Sunday, January 28, 2018
Cameras on Trump, Eyes and Ears on China
The Tangerine Shitgibbon may suck the oxygen out of a room when he enters, but China was right there bringing a breath of fresh air to the economic forum. And eating Tangerine's lunch at the same time.
President Trump used the World Economic Forum meeting to woo investors and business leaders by reassuring them that “America first does not mean America alone.” But it was clear in Davos, Switzerland, this past week that geopolitical momentum lay with Beijing, not Washington.President Shithead may want to Make America Great Again, but China is the one stepping into the vacuum left behind as other countries turn away from the arrogant asshole in the White House. Perhaps his motto should be Making China Great In Our Place.

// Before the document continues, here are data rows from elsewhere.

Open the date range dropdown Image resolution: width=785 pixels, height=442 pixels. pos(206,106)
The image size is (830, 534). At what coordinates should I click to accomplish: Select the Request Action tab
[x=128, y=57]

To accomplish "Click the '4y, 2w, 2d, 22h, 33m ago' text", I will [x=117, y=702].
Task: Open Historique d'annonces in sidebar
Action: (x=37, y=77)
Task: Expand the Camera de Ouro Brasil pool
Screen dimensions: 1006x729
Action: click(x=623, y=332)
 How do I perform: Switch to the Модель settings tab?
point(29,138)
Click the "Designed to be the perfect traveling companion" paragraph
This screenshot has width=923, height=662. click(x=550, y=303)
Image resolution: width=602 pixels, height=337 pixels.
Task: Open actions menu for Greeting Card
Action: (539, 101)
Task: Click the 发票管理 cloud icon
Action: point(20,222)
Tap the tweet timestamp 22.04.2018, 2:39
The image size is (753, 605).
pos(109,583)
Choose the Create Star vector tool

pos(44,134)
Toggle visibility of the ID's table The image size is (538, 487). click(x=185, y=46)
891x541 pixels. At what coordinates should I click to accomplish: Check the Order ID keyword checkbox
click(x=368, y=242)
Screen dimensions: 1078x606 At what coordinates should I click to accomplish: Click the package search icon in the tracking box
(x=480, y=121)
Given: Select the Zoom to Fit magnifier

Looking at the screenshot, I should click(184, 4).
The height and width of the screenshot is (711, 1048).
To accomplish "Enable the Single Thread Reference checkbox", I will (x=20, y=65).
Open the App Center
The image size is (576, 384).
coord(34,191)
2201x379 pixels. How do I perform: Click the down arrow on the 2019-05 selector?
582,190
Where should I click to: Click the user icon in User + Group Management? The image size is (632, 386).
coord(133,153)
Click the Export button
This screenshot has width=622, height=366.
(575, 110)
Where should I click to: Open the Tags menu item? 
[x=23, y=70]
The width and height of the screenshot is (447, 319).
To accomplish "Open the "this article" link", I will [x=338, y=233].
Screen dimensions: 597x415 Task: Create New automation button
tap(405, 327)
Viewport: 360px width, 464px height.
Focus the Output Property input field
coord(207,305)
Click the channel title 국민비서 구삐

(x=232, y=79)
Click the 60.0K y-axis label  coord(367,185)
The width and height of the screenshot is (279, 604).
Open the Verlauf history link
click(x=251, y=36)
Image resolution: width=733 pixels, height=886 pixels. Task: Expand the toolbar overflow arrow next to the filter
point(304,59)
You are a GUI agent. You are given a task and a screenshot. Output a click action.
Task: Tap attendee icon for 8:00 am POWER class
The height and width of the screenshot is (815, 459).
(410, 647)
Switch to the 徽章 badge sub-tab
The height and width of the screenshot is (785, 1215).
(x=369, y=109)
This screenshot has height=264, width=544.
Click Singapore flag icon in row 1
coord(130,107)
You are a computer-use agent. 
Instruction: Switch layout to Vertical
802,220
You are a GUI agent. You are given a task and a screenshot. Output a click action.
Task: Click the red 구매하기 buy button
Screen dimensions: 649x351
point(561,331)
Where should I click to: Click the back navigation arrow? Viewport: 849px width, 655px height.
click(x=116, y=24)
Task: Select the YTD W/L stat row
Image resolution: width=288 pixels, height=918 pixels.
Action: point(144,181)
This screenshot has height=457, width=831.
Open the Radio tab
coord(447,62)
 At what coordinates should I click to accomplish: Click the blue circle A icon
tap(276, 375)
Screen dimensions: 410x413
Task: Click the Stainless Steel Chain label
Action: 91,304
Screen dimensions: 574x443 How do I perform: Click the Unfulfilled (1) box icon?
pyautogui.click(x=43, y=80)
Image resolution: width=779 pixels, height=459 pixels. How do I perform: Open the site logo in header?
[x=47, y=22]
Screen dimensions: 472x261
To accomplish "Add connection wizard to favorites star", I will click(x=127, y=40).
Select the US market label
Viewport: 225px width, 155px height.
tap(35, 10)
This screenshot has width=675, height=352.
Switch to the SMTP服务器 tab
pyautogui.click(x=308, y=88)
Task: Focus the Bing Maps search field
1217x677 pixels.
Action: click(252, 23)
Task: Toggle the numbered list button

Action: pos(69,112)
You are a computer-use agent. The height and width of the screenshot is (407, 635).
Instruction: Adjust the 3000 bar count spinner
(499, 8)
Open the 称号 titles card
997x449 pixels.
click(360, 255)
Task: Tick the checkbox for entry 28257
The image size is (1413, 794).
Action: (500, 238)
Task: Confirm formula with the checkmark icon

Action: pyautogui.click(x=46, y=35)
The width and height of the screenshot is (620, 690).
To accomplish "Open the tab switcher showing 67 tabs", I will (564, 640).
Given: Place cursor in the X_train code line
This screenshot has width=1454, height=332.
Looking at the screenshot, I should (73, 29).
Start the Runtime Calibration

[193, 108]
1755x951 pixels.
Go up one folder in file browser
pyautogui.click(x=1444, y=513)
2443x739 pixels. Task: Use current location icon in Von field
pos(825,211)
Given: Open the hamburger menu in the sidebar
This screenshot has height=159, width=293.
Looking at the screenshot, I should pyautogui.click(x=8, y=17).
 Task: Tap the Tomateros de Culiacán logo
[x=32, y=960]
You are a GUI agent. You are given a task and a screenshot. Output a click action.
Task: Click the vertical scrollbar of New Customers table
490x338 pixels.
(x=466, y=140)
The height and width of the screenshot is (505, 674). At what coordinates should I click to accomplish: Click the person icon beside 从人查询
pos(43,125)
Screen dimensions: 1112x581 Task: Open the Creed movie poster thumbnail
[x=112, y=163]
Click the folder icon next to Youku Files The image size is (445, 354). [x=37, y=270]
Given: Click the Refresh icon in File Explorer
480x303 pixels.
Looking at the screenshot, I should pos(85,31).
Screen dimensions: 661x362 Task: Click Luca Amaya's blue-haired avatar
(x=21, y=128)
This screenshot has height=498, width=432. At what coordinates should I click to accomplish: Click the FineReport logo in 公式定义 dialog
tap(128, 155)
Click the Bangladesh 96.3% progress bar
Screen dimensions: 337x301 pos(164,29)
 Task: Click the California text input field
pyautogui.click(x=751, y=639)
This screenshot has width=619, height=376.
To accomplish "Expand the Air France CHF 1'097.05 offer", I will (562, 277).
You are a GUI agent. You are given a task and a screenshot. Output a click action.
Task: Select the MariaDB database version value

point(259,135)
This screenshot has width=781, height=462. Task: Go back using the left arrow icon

At one end of town, President Michel Temer of Brazil welcomed an unexpected offer from Beijing for Latin American nations to work closely with a Chinese initiative, known as the Belt and Road, intended to spread its economic and diplomatic influence abroad.
At the other end of town, a senior Chinese diplomat helped introduce the prime minister of Pakistan at a breakfast meeting. Prime Minister Shahid Khaqan Abbasi used his talk to praise the rapidly expanding Chinese investments in his country, including to build power stations and a large port.
One of the best-attended speeches at the forum was that of Liu He, a member of China’s ruling Politburo, who promoted the Belt and Road initiative, also known as One Belt, One Road. Participants here said the Chinese initiative was already rivaling more established, traditionally American-led, international institutions.
“The China One Belt, One Road is going to be the new W.T.O. — like it or not,” said Joe Kaeser, the chief executive of Siemens, the German industrial giant, referring to the World Trade Organization.
Belt and Road takes its name from the idea that Beijing is spreading its influence along the ancient Silk Road that once linked imperial China to the Roman Empire and to the medieval Europe of Marco Polo. But that was not the only push to extend its presence abroad that Beijing was trying to showcase.
Belt and Road has been a centerpiece of the foreign policy of President Xi Jinping, and his promises of a “China Dream” of restoring his nation to past greatness. Unveiled in Kazakhstan in 2013, Belt and Road started as a plan to revive economic, investment and diplomatic links across Central Asia.
The plan gradually extended to include the Mideast, Europe and eastern Africa, with Beijing promising hundreds of billions of dollars of investment in highways, rail lines, ports, power stations and other infrastructure, much of it through loans from Chinese state-owned banks
Critics have been skeptical that projects bankrolled through the initiative will bury the recipients in debt and cause considerable environmental damage. It has also been criticized as an easy line of financing for authoritarian regimes. China says its projects will be environmentally and financially sound, and that it does not seek a say in how other countries are governed.